While he has not officially announced whether he’ll be entering the 2020 presidential race, Booker is widely expected to throw his hat into the ring. He campaigned for Democrats in early primary states of Iowa and South Carolina, and he has begun building an early campaign organization.

Booker faces a crowded field of potential presidential aspirants, including Joe Biden. The former vice president, who has not ruled out a 2020 run, raised eyebrows this week by claiming that he is the “most qualified person in the country to be president.” Booker didn’t take it as a slight against him, however, telling HuffPost after Tuesday’s event that Biden is “extraordinarily qualified” and that he didn’t think he was simply “chest-bumping” about his credentials.
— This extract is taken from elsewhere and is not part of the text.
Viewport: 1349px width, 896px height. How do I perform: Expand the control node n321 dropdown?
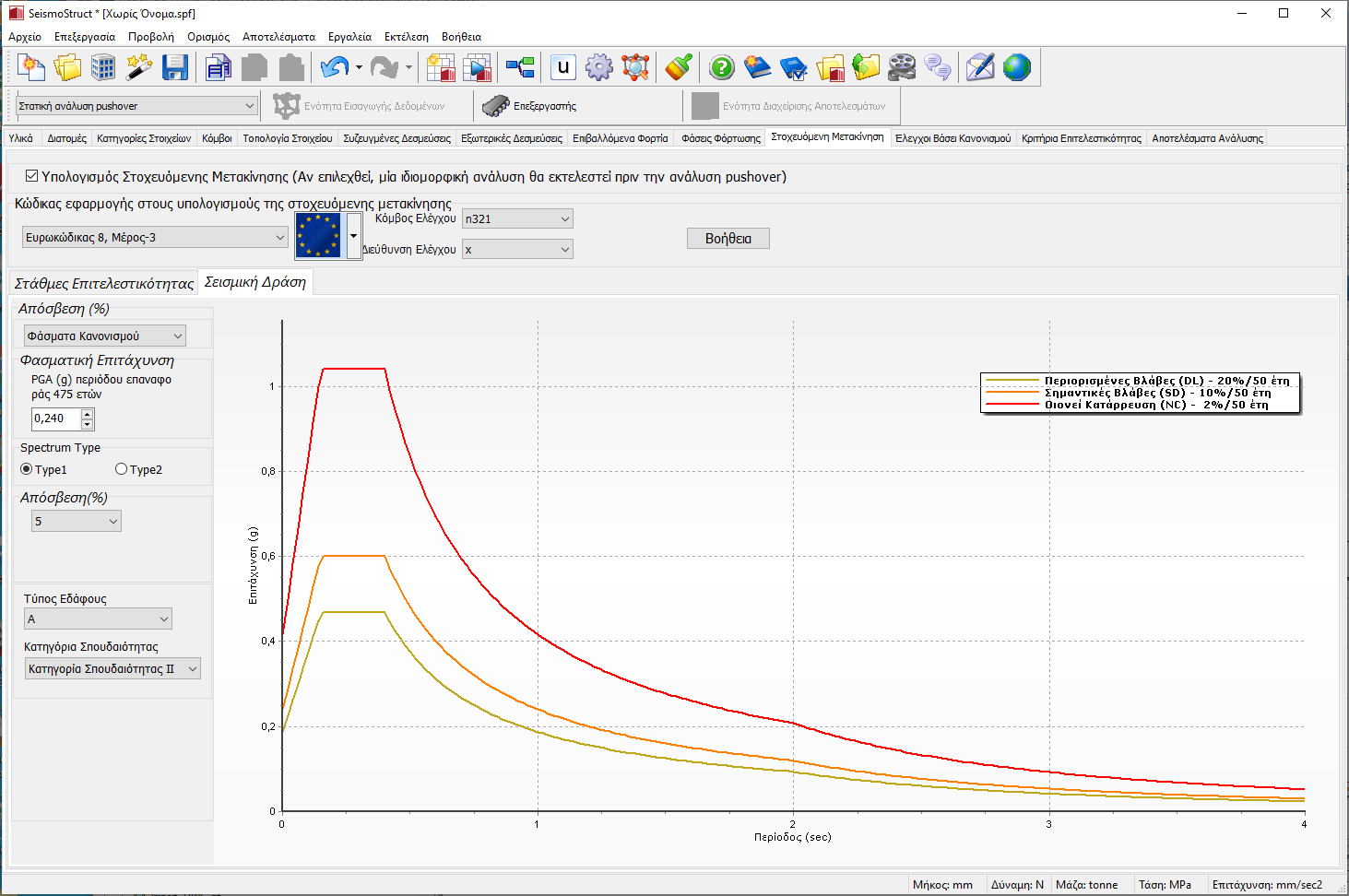point(517,218)
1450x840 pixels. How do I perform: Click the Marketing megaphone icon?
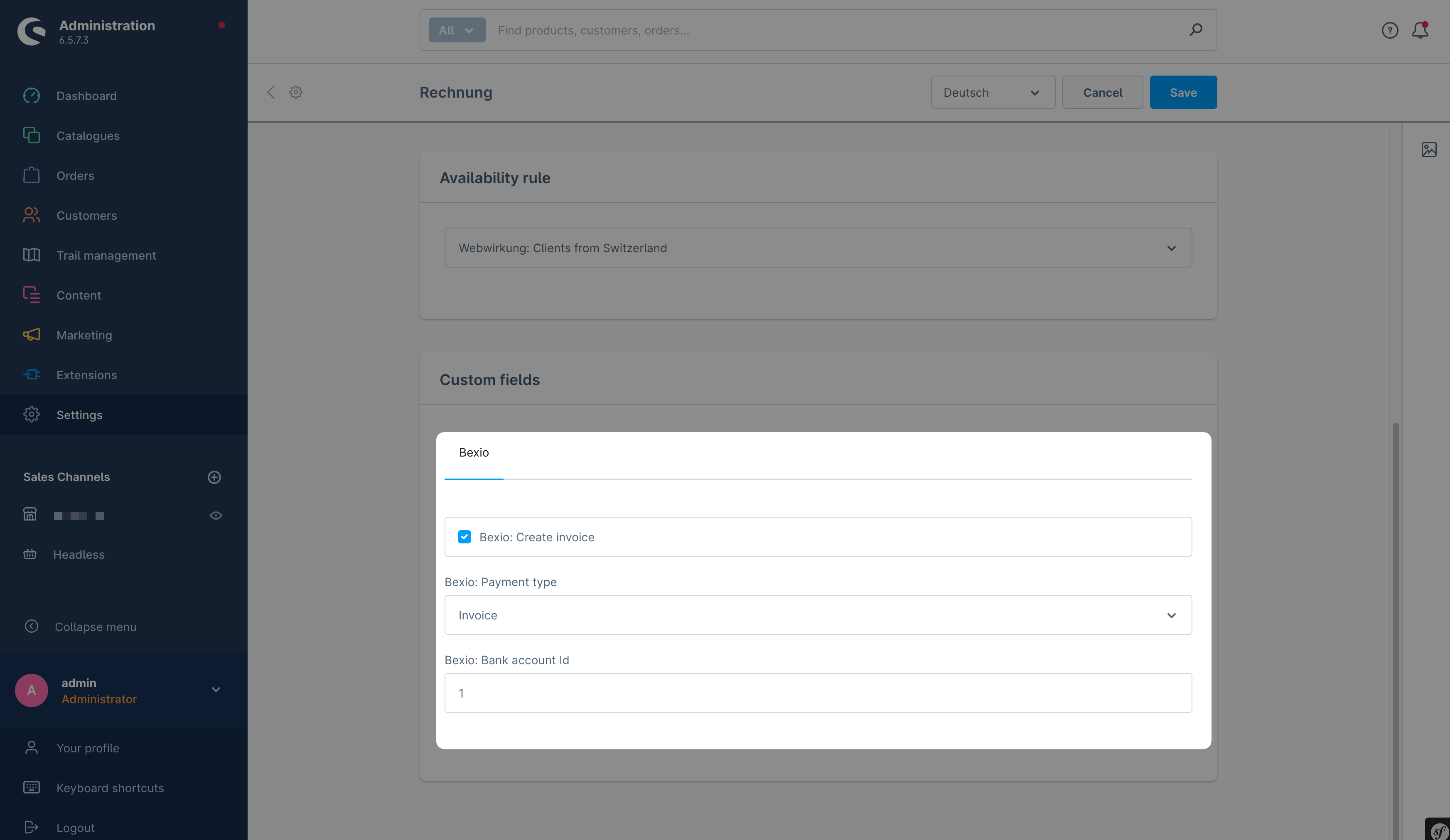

Booker concluded his speech Tuesday with a rising crescendo calling on Americans to fight for a future where “justice will roll down like water and righteousness like a mighty stream,” borrowing from King.

“We have come this far by faith. The faith our ancestors never gave up,” he added. “Stay faithful, and know that faith without works is dead. We have work to do. We have battles to fight. Our country still calls. The dream still demands. America is in the balance.”